Der Erzbischof von Lyon, Philippe Barbarin

APA/AP/Laurent Cipriani

Der Erzbischof von Lyon, Philippe Barbarin, am Montag auf dem Weg ins Gericht

Neben Barbarin müssen auch zwei frühere Mitglieder der Erzdiözese Lyon in Frankreich wegen der mutmaßlichen Vertuschung von sexuellem Missbrauch in der katholischen Kirche vor Gericht erscheinen: Maurice Gardes, Erzbischof von Auch, und Thierry Brac de la Perriere, Bischof von Nevers. Vorgeladen sind zudem zwei Kleriker aus der Erzdiözese Lyon und die ehemalige Verantwortliche einer Gruppe für Missbrauchsopfer.

„Untypische Figur“

Kardinal Barbarin galt Beobachtern zufolge lange als ein Shootingstar der katholischen Kirche in Frankreich. Im Sommer 2002 wurde er mit nur 51 Jahren Erzbischof von Lyon und damit höchster katholischer Würdenträger Frankreichs. Das Amt des Primas der katholischen Kirche in Frankreich ist traditionell mit dem Amt des Erzbischofs von Lyon verbunden. 2003 und 2013 wählte er den neuen Papst mit. „Eine untypische Figur der Kirche“, nannte ihn etwa der Sender France Info.

Schnell sorgte der neue Erzbischof damals für Aufsehen - stellte etwa in einem Interview das Pflichtzölibat infrage. Später sprach er sich gegen die Heirat Homosexueller und Adoptionen durch gleichgeschlechtliche Paare aus. „Danach werden sich Paare aus drei oder vier Personen bilden wollen. Dann, vielleicht eines Tages, wird das Inzestverbot fallen“, sagte er 2012 dem Sender RCN und löste eine heftige Debatte in Frankreich aus.

Kardinal räumt Fehler ein

Barbarin und den anderen Geistlichen wird nun vorgeworfen, im Jahr 2007 die Vorwürfe der sexueller Belästigung Minderjähriger gegen einen Priester aus den 1980er Jahren unter den Teppich gekehrt zu haben. In einem Interview der Zeitung „Le Monde“ sagte Barbarin 2017, dass dieser Priester ihm versprochen habe, dass seit 1991 nichts mehr vorgefallen sei. „Ich habe das dann zu überprüfen versucht und wir haben nichts gefunden.“ Er habe damals nicht vertuscht, allerdings räumte er auch Fehler ein. „Heute würden wir uns nicht mehr so verhalten“, sagte Barbarin damals im Gespräch mit der Zeitung.

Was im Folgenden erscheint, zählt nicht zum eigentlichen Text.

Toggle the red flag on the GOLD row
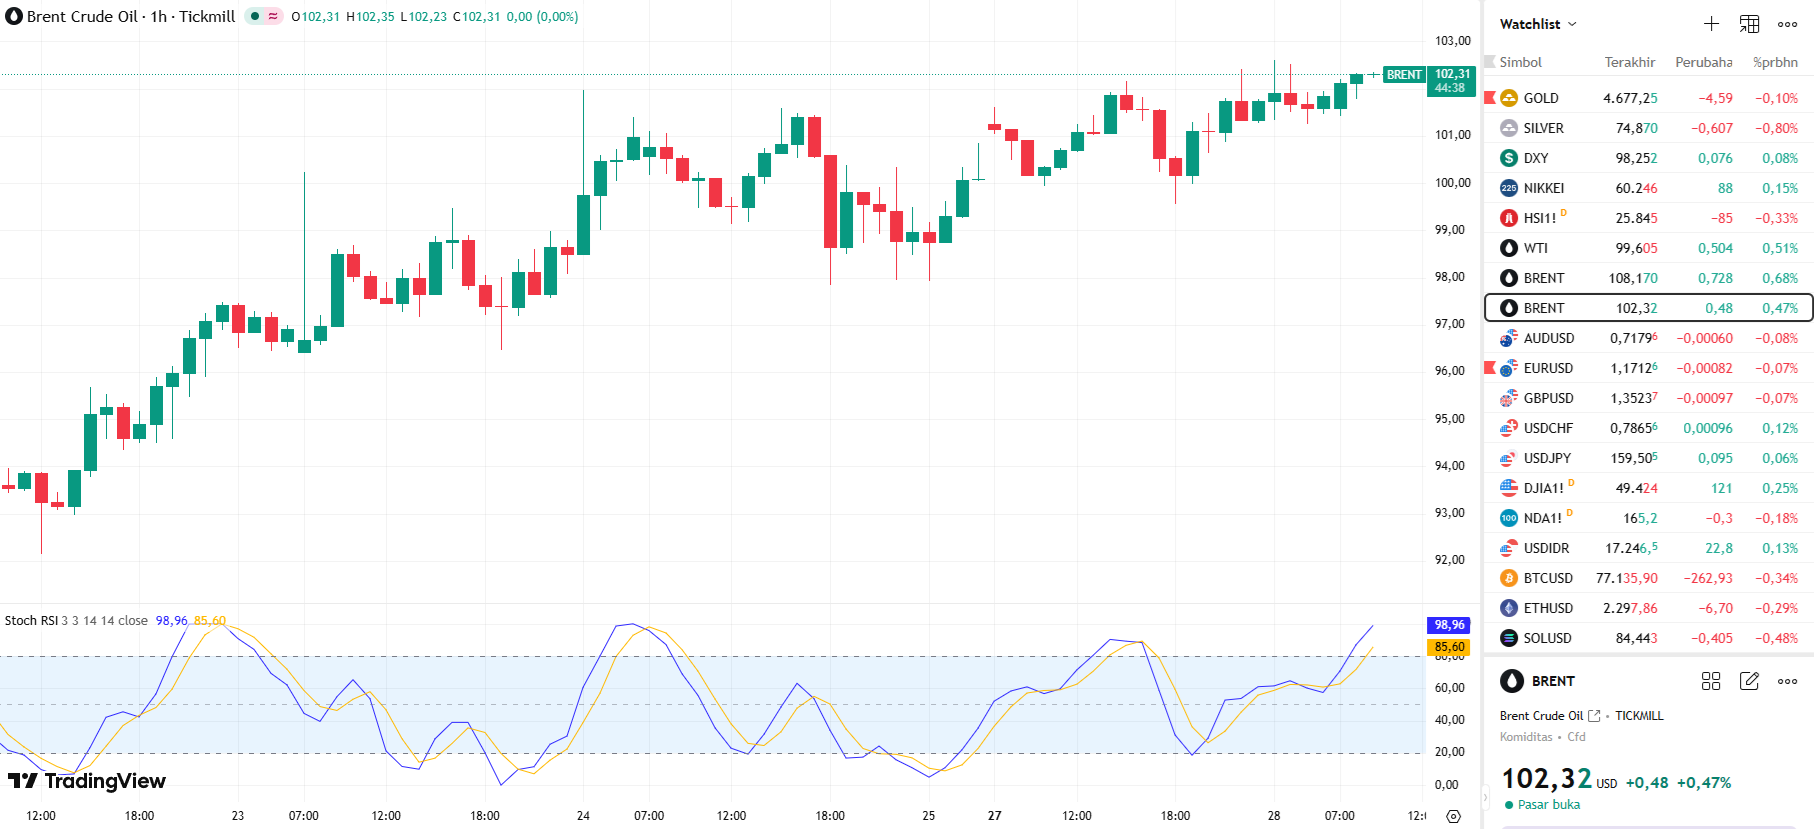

Im Sommer 2018 initiierte ein Geistlicher des Bistums Valence eine Petition gegen Barbarin mit der Forderung nach seinem Rücktritt, die schnell zahlreiche Unterstützer fand. „Was immer er jetzt sagt, egal zu welchem ​​Thema er sich äußert, es wird immer der Schatten dieser Angelegenheit sein. Wir hören nicht mehr auf das, was er sagt. Er kann seinen Dienst nicht mehr erfüllen“, sagte Pater Pierre Vignon der Zeitung „La Croix“.